• Given instruction 1
Which club does the season overview name as the 7-time defending champion?
• Given instruction 2
Reproduce word for word the stretch of the season overview from "The 2022–23 Admiral" through "Serbia & Montenegro.".

• Excerpt
= = = = =
- League: Basketball League of Serbia
- Season: 2022–23
- Dates: 1 October 2022 – 15 April 2023 (First League); May–June 2023 (Playoffs);
- Games played: 30 each (First League)
- Teams: 16 (First League) 21 (total)
- TV partner: Arena Sport

Seasons
- ← 2021–222023–24 →

= 2022–23 Basketball League of Serbia =

Basketball League of Serbia season

The 2022–23 Admiral Bet Basketball League of Serbia (Кошаркашка лига Србије 2022–23.) is the 17th season of the Basketball League of Serbia, the top-tier professional basketball league in Serbia. Also, it is the 78th national championship played by Serbian clubs inclusive of the nation's previous incarnations as Yugoslavia and Serbia & Montenegro.

Crvena zvezda mts is the 7-time defending champion.

== Teams ==
A total of 21 teams participate in the 2022–23 Basketball League of Serbia.
= = = = =
• Data excerpt
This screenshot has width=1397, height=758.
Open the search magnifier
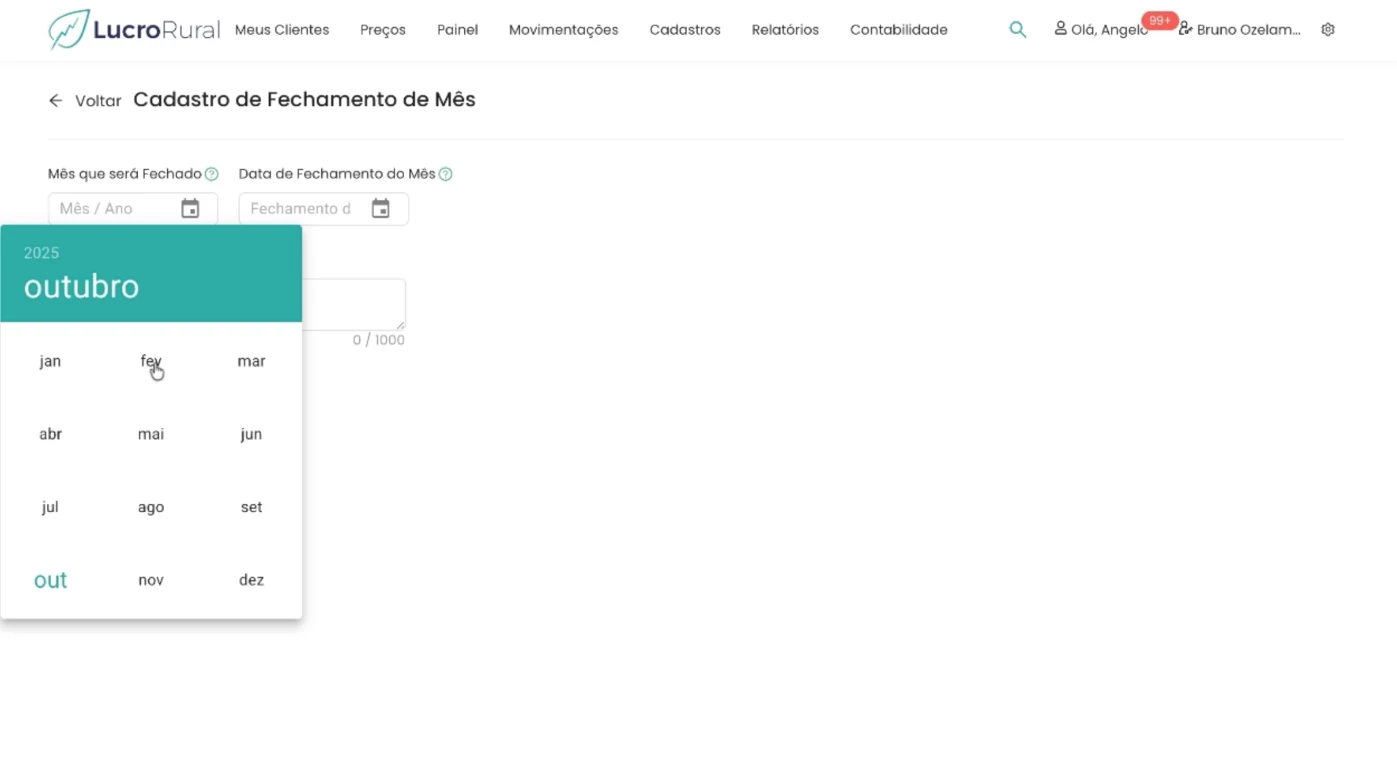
= = = = =
• Result 1
Crvena zvezda mts

• Result 2
The 2022–23 Admiral Bet Basketball League of Serbia (Кошаркашка лига Србије 2022–23.) is the 17th season of the Basketball League of Serbia, the top-tier professional basketball league in Serbia. Also, it is the 78th national championship played by Serbian clubs inclusive of the nation's previous incarnations as Yugoslavia and Serbia & Montenegro.